» **TEXT PASSAGE**:
= = =
Seriously a month? I could write a SSG itself to produce this site in a month.
lmao
Why would this have taken 6 months? No offense, but this is a few days work without llms (assuming the content already exists). This should not have taken a month.
Also, not trying to be an asshole. Props for not making it look like every other llm generated slop site, Its just not a great example.
I asked claude to crawl the website and summarize its findings, took about 10minutes. I'm not sure I would've done it faster, but i have no doubt you couldve done it in 5, and grokked the pages faster than an llm too. but anyway heres what claude said:
That's not a terrible read of the site's tech. It over-sells it a touch – I use Umami for analytics, for example – but yeah, auth, payments, entitlement-gated downloads, those downloads adapt to the app you've selected in your settings, yada yada.
I never said I was a good dev! That's why it would have taken me 6 months. To pretend that I could have done it in days is just silly.
My point – site roast over – is that it's absurd to suggest that LLMs don't help anyone 'ship' faster. Like them or not, it's a fact that they do.
At this point, why would anyone in their right mind respond to this question and paint a target for all manner of negativity ranging from snark to harassment to malicious action?
the quantum slop argument : "yeah it's everywhere but no one ships it."
They don't out perform me though...
Consider this. U have a website. U have to translate to xx languages. Can u write it faster than an AI? If so how much faster can u do this?
Is it valuable to u? Is it valuable to a Chinese person? A Spaniard?
Google Translate counts as AI.
Don't feed the troll.
"Your scientists were so preoccupied with whether or not they could, they didn't stop to think if they should."
I'm convinced this is going to be the summary of the 2020 decade...
If we're in a simulation, maybe it's a simulation about the dangers of AI.
If we're in a simulation, we are AI. But someone could be studying what happens when AI makes its own AI.
They will 'soon' (few 1000 years max) shut us down probably.
This one of the places to manufacture the consent for that to take place, because we are commenting within an organization that has given the money to ensure it that what could be is done. Most people clapped and made money, who cares what happens next, making money is the only good that matters.
= = =
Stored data
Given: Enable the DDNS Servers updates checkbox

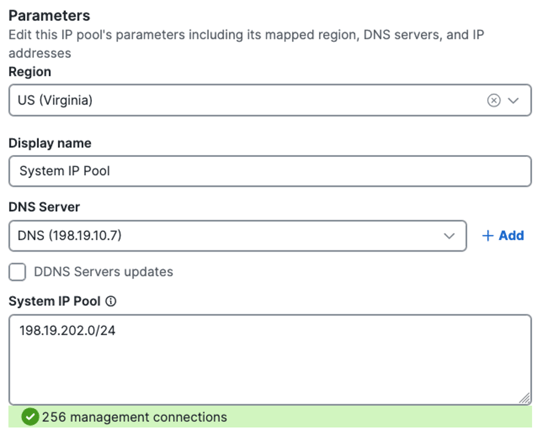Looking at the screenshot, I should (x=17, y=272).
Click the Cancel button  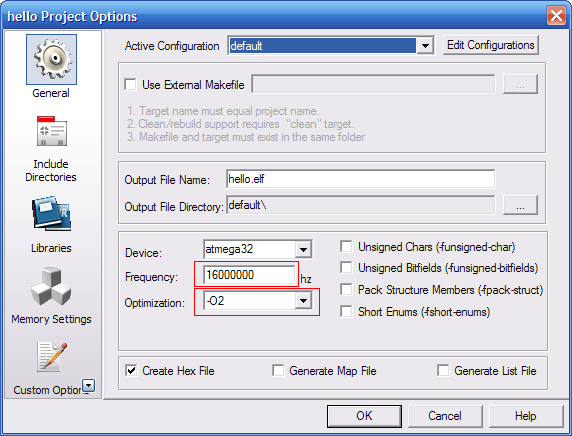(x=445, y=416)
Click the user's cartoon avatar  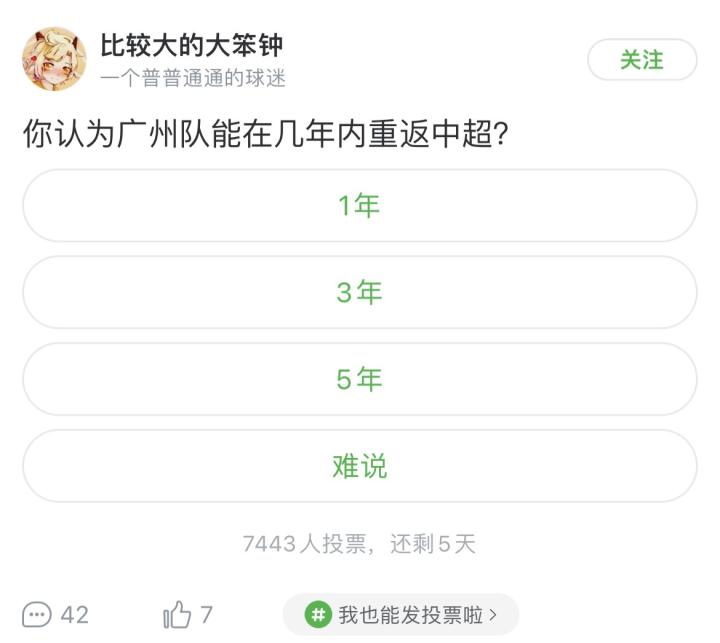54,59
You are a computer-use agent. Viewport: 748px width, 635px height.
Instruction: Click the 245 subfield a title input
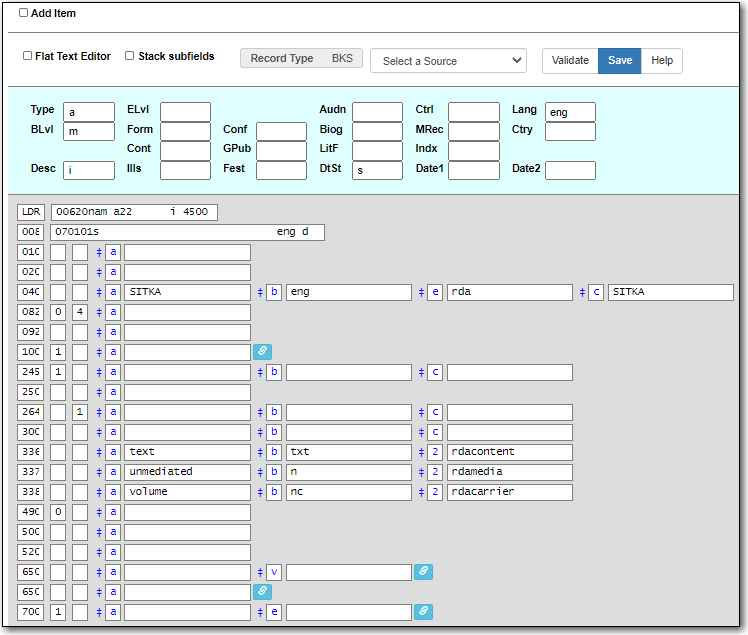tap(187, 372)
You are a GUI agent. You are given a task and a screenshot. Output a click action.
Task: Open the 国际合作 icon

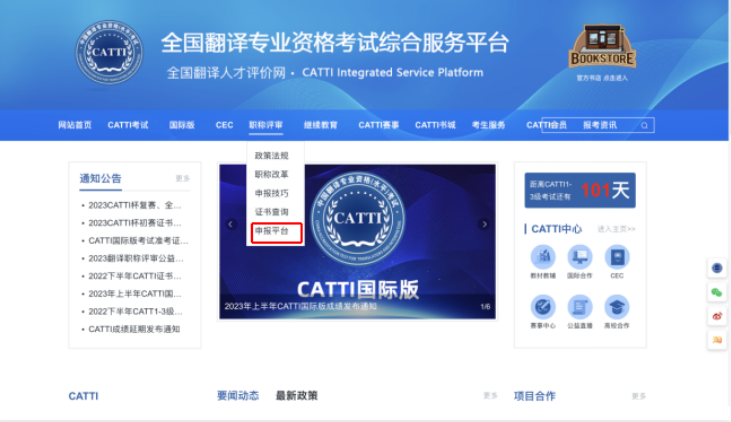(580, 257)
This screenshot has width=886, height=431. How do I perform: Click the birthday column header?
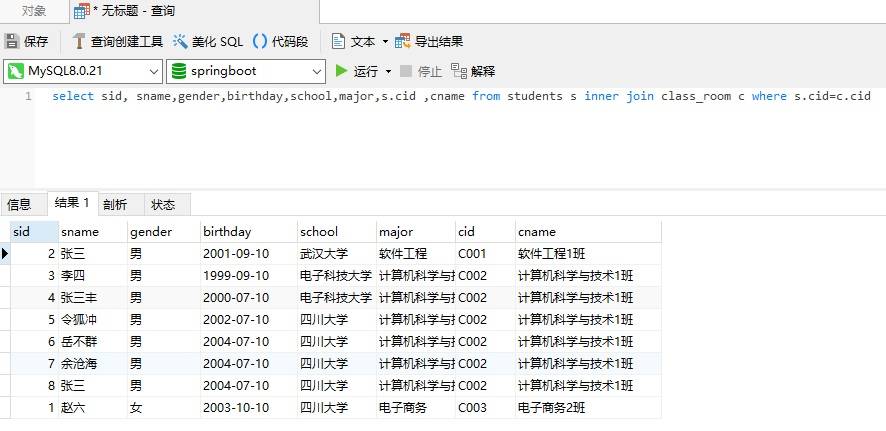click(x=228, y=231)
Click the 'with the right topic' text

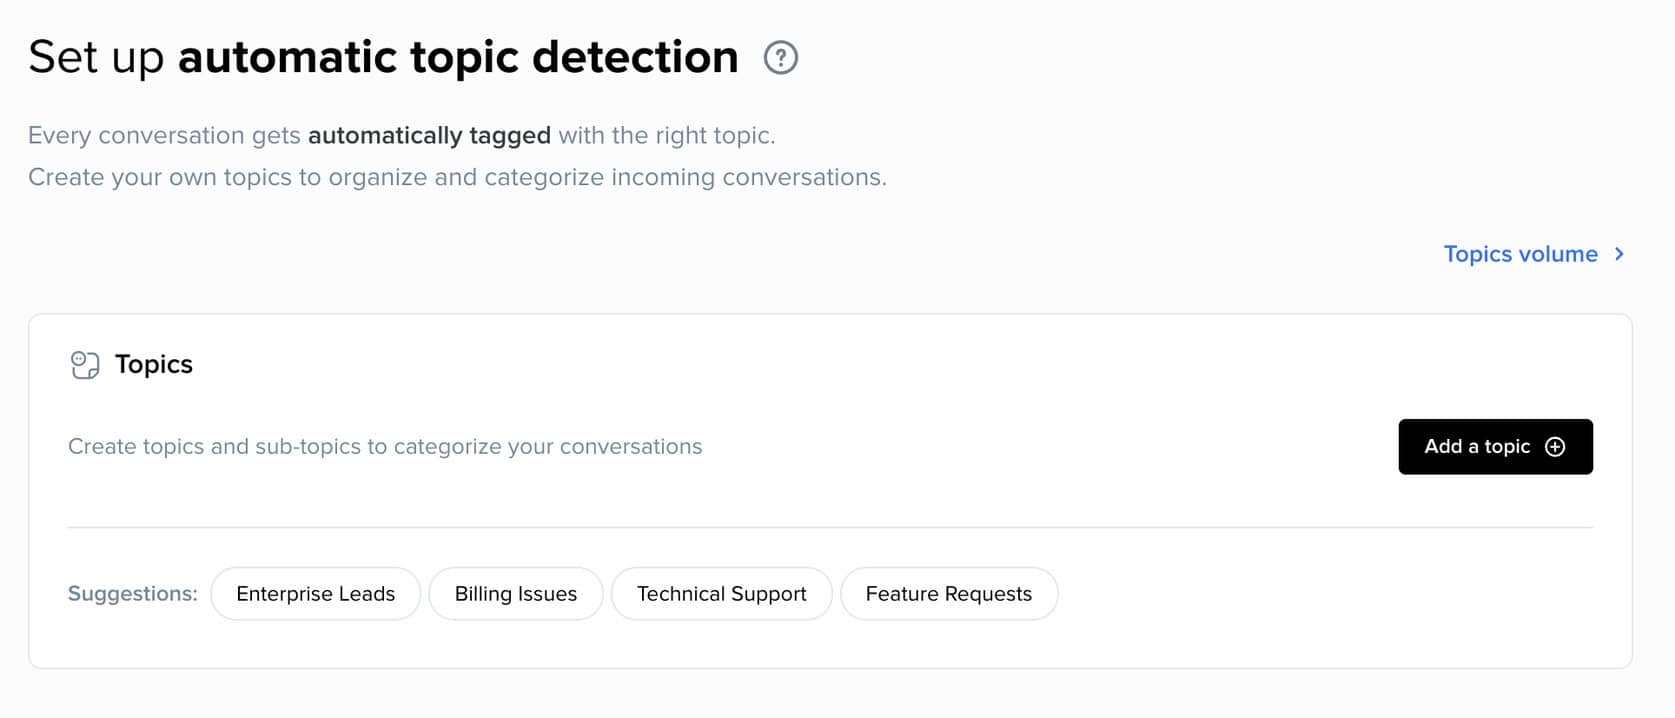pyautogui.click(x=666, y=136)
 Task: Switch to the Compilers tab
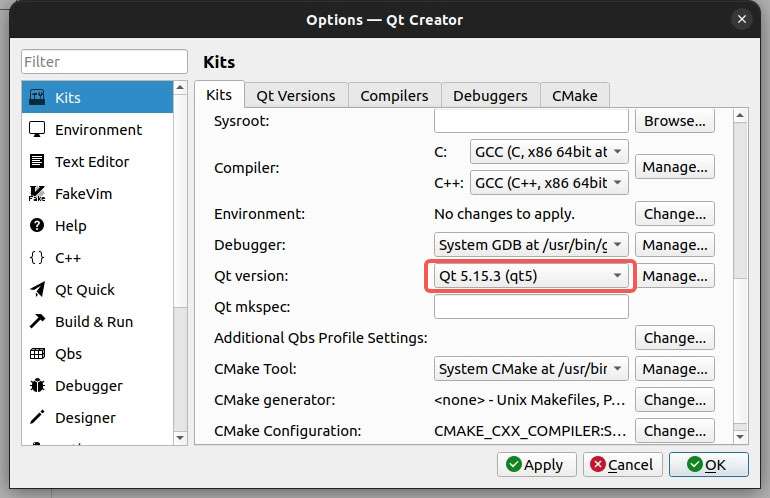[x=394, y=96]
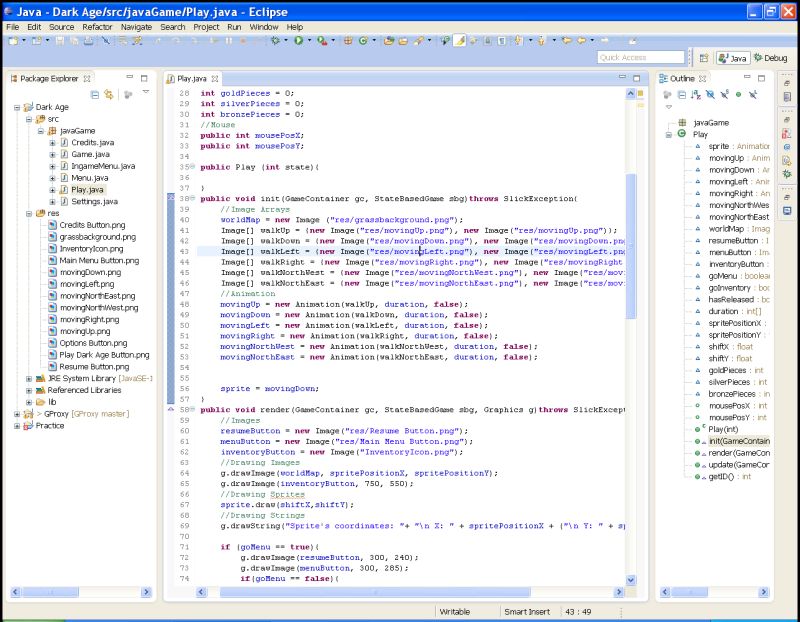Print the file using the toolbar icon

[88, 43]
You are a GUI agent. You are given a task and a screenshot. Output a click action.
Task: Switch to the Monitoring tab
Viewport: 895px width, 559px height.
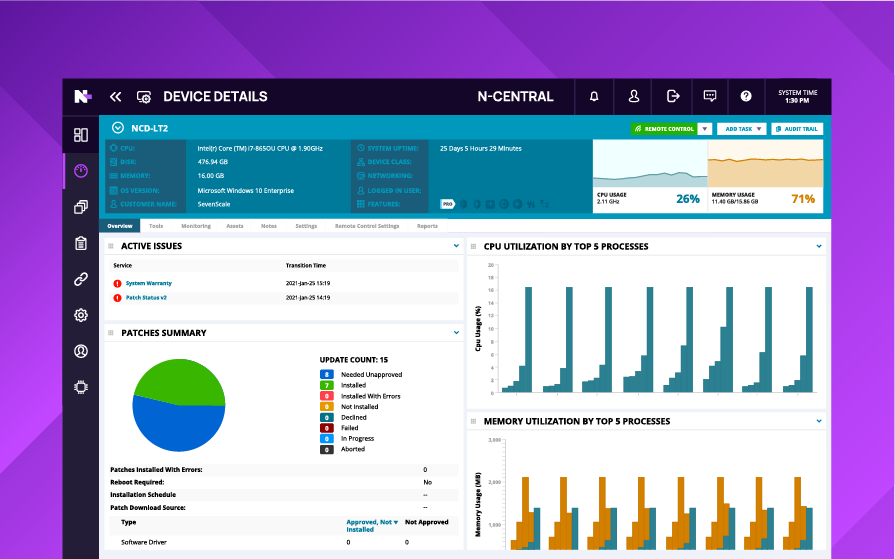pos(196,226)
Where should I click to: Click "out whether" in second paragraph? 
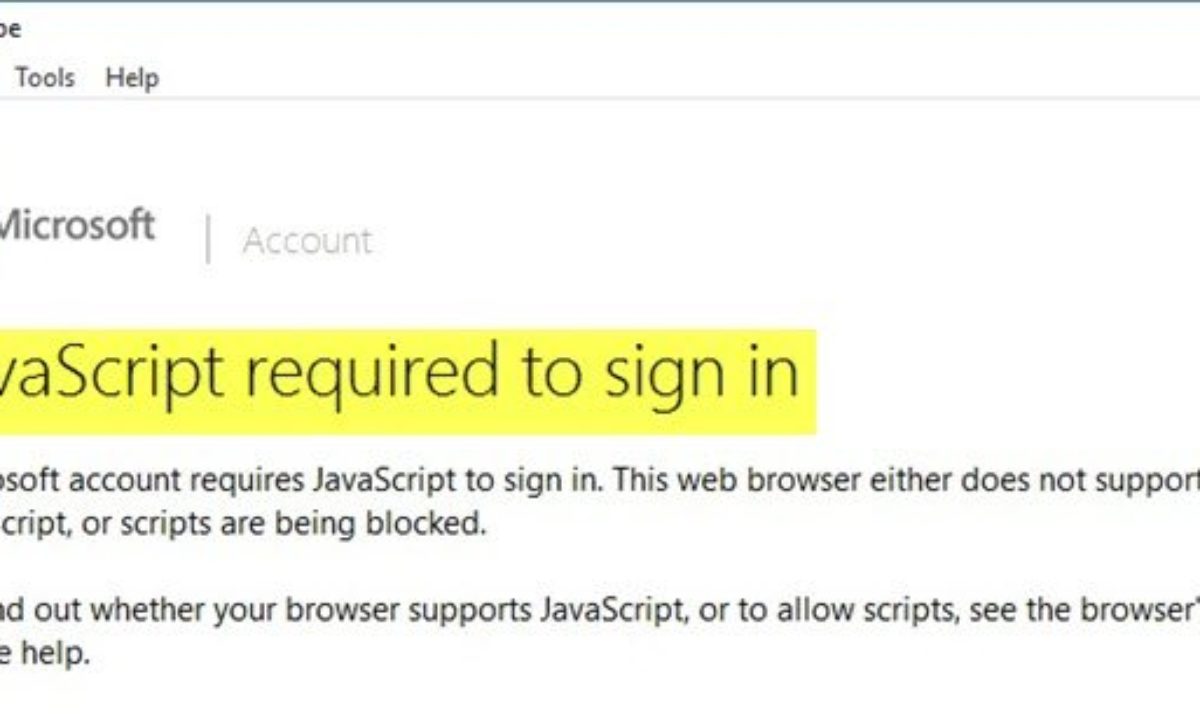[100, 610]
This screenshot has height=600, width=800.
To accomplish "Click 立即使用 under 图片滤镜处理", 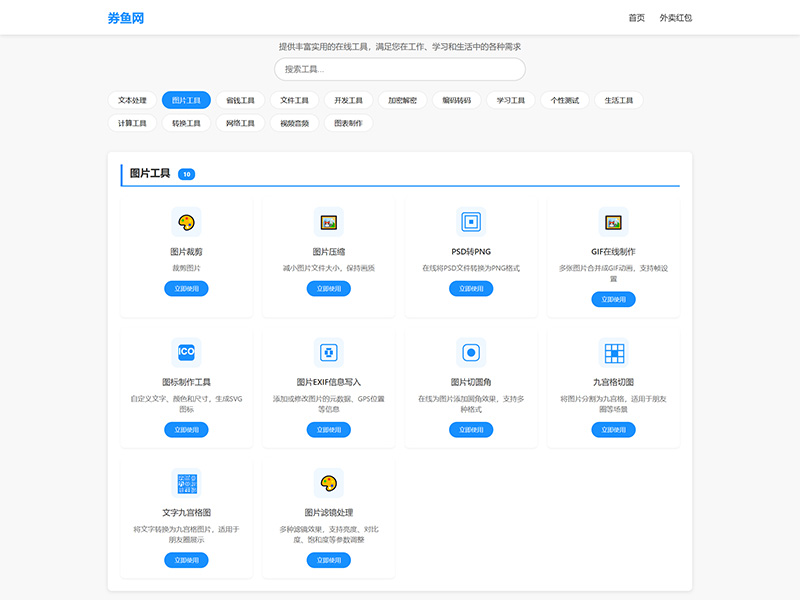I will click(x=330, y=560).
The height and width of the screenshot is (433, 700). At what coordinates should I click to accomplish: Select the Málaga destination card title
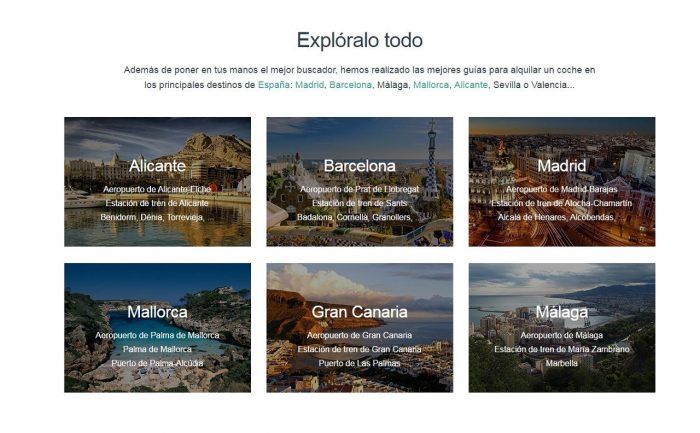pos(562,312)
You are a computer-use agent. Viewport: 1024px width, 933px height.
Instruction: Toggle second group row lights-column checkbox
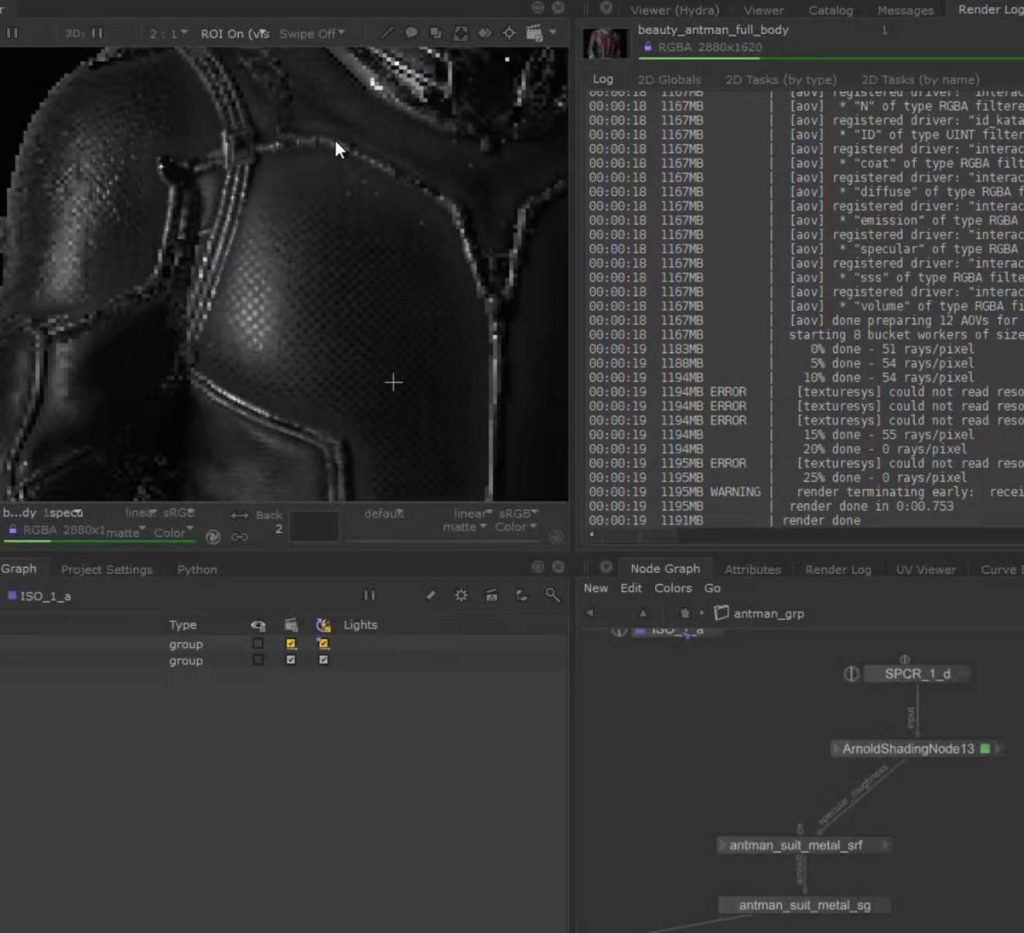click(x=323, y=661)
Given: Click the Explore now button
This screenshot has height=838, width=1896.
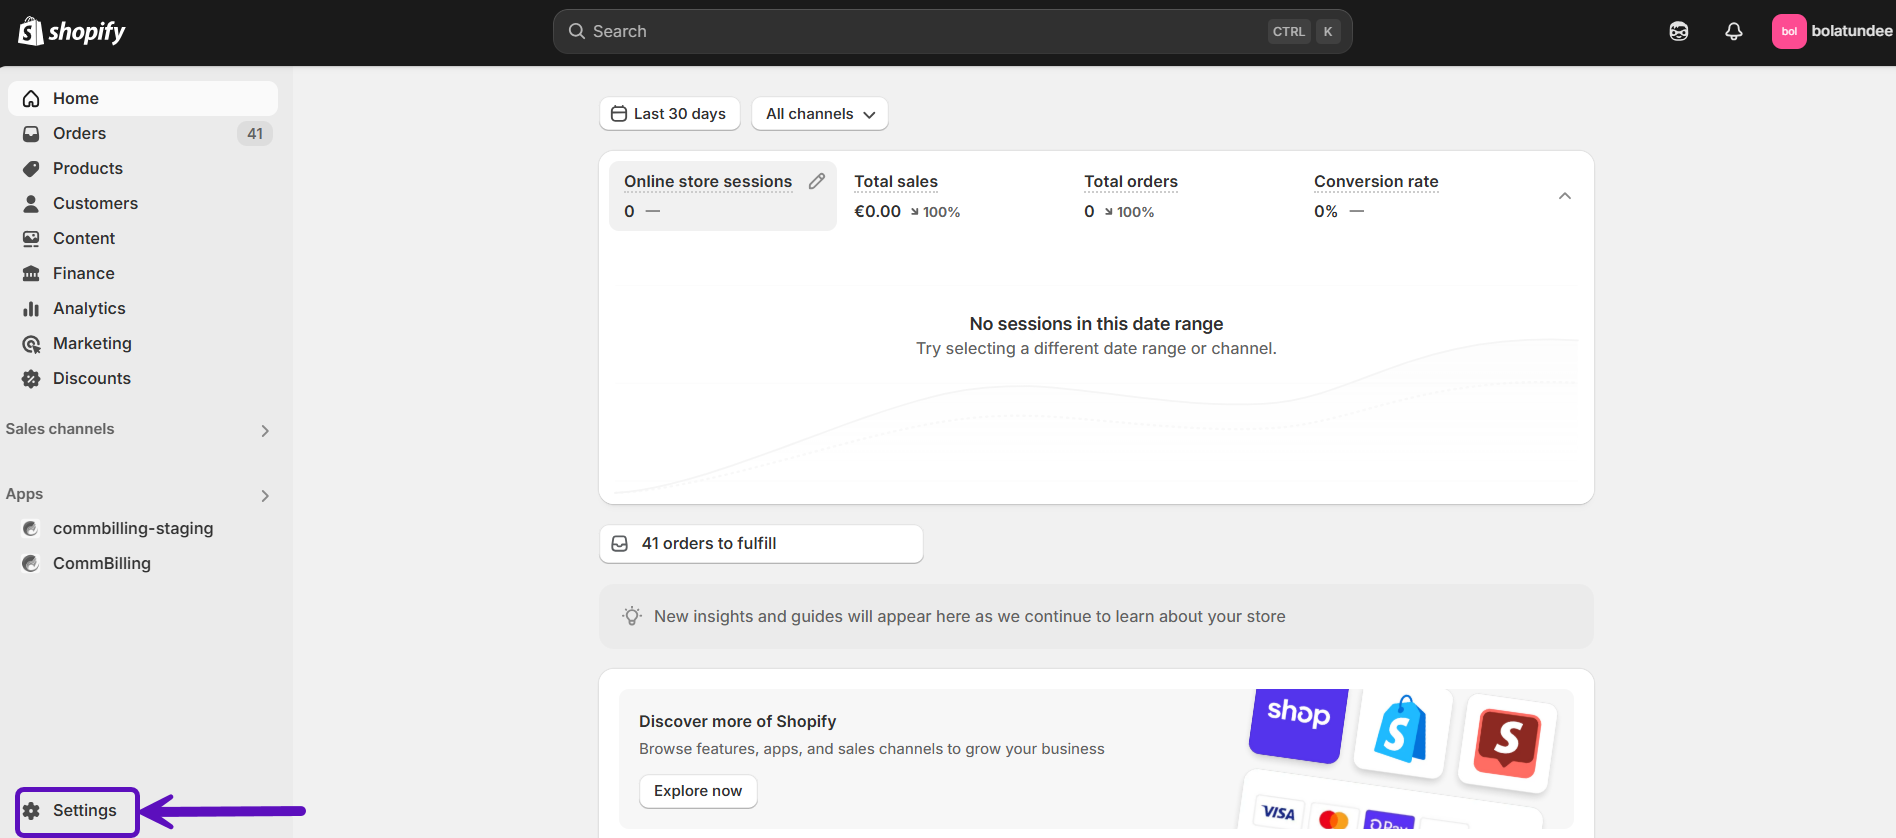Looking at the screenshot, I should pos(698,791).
= = =
» **WHAT TO DO**:
**1)** Using the comment thread, decide whether each statement agrees with it, answering yes or no and quoting the words that settle it: (a) the commenter who had Claude crawl the website says this took about ten minutes; (b) the site owner says they use Google Analytics for analytics; (c) one comment says Google Translate counts as AI.
**2)** Print everything in the comment thread from "Is it valuable to u?" down to "dangers of AI.".

» **OUTPUTS BY TASK**:
**1)**
(a) Yes: "took about 10minutes"
(b) No: "I use Umami for analytics"
(c) Yes: "Google Translate counts as AI."

**2)**
Is it valuable to u? Is it valuable to a Chinese person? A Spaniard?
Google Translate counts as AI.
Don't feed the troll.
"Your scientists were so preoccupied with whether or not they could, they didn't stop to think if they should."
I'm convinced this is going to be the summary of the 2020 decade...
If we're in a simulation, maybe it's a simulation about the dangers of AI.